(Stored items)

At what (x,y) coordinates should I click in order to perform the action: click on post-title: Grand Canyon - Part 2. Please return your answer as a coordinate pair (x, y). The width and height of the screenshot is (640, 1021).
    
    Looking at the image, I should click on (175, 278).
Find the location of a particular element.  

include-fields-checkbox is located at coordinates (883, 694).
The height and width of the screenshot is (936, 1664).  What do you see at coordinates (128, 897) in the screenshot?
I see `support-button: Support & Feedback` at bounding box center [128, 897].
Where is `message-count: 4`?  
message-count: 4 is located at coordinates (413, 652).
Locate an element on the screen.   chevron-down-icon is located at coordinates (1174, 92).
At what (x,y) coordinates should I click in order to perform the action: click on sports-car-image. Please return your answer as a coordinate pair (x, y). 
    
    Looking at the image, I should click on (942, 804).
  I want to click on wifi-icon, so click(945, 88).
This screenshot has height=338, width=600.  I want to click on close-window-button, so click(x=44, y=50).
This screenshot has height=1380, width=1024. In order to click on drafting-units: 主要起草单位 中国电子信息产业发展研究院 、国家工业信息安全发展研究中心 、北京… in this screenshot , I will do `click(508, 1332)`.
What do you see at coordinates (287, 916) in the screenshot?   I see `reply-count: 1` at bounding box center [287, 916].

(WHAT IS EXPECTED) Reproduce every one of the records above verbatim, keeping each line and its wording unchanged.

(EXERCISE RESPONSE)
At what (x,y) coordinates should I click in order to perform the action: click on post-title: Grand Canyon - Part 2. Please return your answer as a coordinate pair (x, y). The width and height of the screenshot is (640, 1021).
    
    Looking at the image, I should click on (175, 278).
Find the location of a particular element.  

include-fields-checkbox is located at coordinates (883, 694).
The height and width of the screenshot is (936, 1664).  What do you see at coordinates (128, 897) in the screenshot?
I see `support-button: Support & Feedback` at bounding box center [128, 897].
Where is `message-count: 4`?  
message-count: 4 is located at coordinates (413, 652).
Locate an element on the screen.   chevron-down-icon is located at coordinates (1174, 92).
At what (x,y) coordinates should I click in order to perform the action: click on sports-car-image. Please return your answer as a coordinate pair (x, y). 
    
    Looking at the image, I should click on (942, 804).
  I want to click on wifi-icon, so click(945, 88).
This screenshot has height=338, width=600.  I want to click on close-window-button, so click(x=44, y=50).
This screenshot has height=1380, width=1024. In order to click on drafting-units: 主要起草单位 中国电子信息产业发展研究院 、国家工业信息安全发展研究中心 、北京… in this screenshot , I will do `click(508, 1332)`.
What do you see at coordinates (287, 916) in the screenshot?   I see `reply-count: 1` at bounding box center [287, 916].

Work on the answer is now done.